Antisemantisme: Piotr Smolar”Le Judaisme et le Sionisme ne coincident plus”(sic)

Bonnes feuilles. Qu’est-ce qu’un mauvais juif ? L’expression implique une forme de trahison, la trahison d’une promesse que je n’ai jamais entendu formuler clairement à mon attention. Je ne sais pas répondre à cette interrogation. L’évidence avec laquelle le titre de ce livre s’est imposé paraît néanmoins préoccupante. Il traduit sûrement une forme de déni. Mais le déni peut être une forme de lâcheté, pour éviter les ennuis, comme un moyen de résistance contre une modernité désolante. Une clandestinité assumée.

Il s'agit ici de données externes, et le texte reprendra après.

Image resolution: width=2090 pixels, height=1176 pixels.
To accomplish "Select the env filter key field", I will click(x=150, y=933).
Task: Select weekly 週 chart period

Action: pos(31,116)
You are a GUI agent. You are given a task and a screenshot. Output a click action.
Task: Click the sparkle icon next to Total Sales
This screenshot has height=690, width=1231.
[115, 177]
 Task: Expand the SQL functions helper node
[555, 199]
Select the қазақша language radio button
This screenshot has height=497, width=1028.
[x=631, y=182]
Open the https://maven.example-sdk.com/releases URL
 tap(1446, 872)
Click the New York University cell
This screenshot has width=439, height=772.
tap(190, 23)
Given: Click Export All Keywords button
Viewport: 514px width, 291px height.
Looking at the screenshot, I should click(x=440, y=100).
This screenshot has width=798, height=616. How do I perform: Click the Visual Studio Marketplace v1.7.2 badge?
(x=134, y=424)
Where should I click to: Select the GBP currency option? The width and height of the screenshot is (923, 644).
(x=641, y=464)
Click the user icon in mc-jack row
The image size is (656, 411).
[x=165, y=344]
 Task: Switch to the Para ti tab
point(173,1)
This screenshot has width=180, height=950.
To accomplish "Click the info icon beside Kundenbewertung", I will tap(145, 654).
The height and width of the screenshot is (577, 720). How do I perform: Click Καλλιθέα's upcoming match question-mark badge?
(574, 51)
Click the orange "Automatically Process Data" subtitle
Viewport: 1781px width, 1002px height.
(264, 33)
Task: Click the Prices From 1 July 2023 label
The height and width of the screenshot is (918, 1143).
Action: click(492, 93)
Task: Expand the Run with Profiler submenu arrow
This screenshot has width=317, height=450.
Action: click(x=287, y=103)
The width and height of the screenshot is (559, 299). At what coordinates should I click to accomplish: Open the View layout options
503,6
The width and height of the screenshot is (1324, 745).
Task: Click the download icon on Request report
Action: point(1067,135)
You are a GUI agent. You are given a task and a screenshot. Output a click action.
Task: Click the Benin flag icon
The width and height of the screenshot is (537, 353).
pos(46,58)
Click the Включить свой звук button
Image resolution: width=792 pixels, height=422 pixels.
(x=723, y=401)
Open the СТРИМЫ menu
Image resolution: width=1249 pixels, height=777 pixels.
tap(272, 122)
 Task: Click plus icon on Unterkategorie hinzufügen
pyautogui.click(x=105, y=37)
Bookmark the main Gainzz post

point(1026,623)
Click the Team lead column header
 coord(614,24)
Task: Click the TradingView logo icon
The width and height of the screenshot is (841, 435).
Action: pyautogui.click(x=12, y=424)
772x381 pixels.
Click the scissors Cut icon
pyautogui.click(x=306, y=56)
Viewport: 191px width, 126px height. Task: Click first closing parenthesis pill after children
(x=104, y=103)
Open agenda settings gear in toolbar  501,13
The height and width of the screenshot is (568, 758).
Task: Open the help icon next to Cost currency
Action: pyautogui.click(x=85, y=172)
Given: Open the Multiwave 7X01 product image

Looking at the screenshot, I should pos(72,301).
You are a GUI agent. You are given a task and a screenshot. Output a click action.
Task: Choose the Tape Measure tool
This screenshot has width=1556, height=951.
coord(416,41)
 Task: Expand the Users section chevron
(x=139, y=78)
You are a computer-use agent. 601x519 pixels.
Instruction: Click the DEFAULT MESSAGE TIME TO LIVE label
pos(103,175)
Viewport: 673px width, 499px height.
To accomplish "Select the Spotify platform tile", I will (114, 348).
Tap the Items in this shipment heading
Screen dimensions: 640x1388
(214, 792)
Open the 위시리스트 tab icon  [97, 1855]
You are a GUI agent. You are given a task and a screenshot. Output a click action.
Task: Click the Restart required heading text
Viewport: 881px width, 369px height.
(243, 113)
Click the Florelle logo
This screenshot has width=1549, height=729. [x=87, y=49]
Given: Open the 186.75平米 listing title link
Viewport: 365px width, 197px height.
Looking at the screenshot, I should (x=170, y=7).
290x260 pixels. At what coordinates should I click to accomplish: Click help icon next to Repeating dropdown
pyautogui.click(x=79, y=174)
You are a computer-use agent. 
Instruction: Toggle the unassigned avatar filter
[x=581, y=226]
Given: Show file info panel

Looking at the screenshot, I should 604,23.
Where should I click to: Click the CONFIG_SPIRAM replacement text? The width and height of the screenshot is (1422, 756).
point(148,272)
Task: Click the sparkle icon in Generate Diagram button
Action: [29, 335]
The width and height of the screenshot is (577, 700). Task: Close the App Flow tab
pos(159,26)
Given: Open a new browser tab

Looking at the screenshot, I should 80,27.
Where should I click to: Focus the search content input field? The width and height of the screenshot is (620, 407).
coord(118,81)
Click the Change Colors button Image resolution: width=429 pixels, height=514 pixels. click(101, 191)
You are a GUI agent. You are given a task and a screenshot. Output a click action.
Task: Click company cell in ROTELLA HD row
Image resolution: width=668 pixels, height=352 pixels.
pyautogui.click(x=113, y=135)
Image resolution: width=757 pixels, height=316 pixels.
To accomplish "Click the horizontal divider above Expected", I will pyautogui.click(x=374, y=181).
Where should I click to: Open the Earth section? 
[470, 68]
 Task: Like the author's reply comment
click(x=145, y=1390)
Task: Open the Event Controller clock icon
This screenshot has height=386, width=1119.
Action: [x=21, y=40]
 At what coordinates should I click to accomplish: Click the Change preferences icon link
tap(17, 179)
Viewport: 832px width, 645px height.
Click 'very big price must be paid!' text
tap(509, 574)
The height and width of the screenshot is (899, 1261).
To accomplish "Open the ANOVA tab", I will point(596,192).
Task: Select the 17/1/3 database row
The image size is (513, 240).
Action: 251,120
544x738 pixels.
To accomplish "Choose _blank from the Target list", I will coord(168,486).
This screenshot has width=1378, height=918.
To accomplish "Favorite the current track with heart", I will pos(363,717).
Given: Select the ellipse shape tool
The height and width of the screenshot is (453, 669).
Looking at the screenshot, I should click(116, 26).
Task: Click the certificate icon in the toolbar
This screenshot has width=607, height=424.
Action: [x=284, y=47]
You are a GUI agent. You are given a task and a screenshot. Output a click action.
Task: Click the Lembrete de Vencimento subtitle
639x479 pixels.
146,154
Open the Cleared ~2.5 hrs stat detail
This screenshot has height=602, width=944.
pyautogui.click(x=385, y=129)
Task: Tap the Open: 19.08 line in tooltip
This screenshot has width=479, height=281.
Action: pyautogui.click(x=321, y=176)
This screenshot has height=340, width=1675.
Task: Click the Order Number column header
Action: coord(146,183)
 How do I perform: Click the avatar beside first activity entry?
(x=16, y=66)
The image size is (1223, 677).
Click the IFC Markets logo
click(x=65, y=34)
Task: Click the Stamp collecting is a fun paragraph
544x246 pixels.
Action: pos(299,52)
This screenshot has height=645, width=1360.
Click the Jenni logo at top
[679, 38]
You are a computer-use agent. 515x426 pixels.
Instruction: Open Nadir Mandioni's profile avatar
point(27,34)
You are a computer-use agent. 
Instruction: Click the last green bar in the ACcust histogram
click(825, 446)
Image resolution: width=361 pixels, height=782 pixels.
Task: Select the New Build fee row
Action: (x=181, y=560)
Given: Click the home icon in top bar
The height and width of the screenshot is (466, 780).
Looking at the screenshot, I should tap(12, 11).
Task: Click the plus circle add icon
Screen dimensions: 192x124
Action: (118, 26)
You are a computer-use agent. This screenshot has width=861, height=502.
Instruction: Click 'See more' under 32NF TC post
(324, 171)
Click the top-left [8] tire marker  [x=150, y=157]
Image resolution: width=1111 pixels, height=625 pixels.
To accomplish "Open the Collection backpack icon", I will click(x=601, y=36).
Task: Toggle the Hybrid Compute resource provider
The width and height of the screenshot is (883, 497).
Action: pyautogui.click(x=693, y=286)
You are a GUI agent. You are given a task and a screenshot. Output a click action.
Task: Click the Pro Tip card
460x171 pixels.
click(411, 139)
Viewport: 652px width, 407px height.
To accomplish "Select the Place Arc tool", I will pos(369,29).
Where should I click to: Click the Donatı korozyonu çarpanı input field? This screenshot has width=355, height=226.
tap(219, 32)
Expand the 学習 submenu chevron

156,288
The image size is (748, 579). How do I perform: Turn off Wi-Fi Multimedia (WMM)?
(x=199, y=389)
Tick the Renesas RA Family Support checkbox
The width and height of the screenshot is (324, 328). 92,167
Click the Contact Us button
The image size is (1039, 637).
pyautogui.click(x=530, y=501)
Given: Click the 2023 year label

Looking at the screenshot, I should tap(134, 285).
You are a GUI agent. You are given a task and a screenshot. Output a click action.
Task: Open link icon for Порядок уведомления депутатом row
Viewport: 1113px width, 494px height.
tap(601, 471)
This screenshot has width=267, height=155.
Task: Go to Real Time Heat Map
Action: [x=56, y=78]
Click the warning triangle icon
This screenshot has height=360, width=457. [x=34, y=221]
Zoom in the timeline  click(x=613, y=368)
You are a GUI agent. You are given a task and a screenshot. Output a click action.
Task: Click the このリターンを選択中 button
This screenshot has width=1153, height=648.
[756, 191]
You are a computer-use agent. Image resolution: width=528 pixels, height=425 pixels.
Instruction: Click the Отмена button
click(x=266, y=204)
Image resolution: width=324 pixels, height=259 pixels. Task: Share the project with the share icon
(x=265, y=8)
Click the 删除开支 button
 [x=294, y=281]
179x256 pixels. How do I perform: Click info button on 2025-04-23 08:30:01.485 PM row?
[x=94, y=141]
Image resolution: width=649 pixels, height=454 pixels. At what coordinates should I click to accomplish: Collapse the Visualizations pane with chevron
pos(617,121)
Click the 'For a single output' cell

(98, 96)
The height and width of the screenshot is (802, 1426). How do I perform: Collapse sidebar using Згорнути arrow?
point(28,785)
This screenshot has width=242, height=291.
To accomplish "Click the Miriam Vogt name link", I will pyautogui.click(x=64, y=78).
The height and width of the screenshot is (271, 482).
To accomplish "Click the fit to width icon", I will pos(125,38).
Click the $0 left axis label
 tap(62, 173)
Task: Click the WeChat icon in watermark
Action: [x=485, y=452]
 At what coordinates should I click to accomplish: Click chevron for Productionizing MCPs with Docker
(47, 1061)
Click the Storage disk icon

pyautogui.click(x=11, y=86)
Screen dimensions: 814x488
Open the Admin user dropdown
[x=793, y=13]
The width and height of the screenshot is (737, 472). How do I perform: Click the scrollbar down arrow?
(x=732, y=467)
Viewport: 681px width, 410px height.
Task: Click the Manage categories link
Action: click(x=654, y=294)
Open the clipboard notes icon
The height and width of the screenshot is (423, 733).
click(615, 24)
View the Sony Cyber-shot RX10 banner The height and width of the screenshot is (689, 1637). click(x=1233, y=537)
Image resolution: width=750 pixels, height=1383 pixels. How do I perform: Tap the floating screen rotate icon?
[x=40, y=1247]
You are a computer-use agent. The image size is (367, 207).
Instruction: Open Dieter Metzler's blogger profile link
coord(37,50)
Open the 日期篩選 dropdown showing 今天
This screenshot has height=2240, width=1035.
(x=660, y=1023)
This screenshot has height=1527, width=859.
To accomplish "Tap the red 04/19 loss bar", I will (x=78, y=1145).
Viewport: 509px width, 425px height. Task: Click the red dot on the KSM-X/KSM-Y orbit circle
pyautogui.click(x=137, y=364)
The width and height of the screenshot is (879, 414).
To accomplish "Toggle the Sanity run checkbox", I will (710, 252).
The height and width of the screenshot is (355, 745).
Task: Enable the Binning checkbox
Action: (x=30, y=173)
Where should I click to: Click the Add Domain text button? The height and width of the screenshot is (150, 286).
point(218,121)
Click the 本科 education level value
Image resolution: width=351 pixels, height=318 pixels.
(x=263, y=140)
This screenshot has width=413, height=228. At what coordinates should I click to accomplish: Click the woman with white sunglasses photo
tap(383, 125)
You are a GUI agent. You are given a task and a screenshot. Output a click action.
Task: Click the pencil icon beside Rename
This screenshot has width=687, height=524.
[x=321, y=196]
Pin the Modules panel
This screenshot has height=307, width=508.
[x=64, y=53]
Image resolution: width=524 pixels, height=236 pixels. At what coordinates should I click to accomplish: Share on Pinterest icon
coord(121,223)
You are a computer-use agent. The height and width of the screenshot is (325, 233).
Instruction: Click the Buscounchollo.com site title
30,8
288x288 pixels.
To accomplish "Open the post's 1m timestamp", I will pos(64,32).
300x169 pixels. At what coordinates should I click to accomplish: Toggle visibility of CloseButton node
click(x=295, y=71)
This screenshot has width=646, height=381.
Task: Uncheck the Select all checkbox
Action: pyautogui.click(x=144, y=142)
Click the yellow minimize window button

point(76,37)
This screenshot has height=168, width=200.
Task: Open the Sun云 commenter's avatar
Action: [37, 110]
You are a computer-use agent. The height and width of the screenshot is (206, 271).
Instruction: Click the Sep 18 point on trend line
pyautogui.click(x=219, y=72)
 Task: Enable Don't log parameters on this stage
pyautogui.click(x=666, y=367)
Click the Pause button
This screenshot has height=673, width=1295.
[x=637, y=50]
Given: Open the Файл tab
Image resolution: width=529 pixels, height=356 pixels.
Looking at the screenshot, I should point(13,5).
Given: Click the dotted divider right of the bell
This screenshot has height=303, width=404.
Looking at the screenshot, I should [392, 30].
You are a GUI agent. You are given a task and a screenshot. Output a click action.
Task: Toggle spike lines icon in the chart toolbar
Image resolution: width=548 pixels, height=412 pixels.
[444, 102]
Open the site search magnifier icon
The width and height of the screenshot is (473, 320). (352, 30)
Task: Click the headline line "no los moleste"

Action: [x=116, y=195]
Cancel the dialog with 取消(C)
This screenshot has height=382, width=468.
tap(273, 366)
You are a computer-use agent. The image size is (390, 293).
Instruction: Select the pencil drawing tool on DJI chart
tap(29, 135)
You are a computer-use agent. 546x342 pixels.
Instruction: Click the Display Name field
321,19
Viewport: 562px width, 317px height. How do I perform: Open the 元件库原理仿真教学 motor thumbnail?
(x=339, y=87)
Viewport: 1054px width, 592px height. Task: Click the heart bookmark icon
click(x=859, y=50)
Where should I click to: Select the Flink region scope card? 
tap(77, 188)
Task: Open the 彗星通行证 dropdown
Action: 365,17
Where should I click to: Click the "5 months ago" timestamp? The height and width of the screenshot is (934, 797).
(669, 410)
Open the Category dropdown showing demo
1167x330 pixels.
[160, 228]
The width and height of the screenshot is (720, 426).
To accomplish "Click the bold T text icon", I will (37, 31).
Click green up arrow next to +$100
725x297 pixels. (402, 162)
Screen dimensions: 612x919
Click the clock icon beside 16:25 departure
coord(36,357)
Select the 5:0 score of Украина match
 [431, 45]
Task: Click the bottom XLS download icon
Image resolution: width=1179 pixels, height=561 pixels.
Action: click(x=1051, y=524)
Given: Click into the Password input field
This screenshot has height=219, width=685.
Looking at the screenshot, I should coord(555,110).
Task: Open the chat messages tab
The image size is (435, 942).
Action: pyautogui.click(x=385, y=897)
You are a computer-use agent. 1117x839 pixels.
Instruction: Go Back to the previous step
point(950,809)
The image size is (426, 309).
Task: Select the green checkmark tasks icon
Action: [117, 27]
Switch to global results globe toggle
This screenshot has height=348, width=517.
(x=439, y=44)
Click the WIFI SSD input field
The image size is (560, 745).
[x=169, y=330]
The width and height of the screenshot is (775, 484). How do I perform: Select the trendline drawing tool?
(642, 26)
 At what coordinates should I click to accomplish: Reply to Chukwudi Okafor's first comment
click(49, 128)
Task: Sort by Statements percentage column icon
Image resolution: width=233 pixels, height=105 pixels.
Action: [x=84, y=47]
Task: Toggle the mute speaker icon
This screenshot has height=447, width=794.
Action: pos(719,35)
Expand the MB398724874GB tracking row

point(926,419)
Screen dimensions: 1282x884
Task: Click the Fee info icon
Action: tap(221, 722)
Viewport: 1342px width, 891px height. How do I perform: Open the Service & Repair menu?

Ces dernières années, l’assignation à résidence identitaire s’impose partout. Les pulsions nationalistes, l’ère néo-tribale navrante ont provoqué l’effacement d’un humanisme apaisé sans être naïf. La financiarisation du monde, la question migratoire, le vertige écologique donnent le sentiment qu’on vit entouré d’incendies. Quand on est angoissé, on cherche des remèdes simples. On désigne des boucs émissaires, et les juifs ont toujours été tristement privilégiés sur ce plan. On est prêt à faire des sacrifices pour sa sécurité physique, culturelle, économique. La démocratie, les contre-pouvoirs, les valeurs libérales, l’idée de métissage et d’ouverture : on perçoit moins leur valeur et le privilège qui nous est offert d’en jouir. C’est ainsi que ces acquis se craquellent lentement. Il n’y a pas d’effondrement mais une érosion, à la fois intime et collective.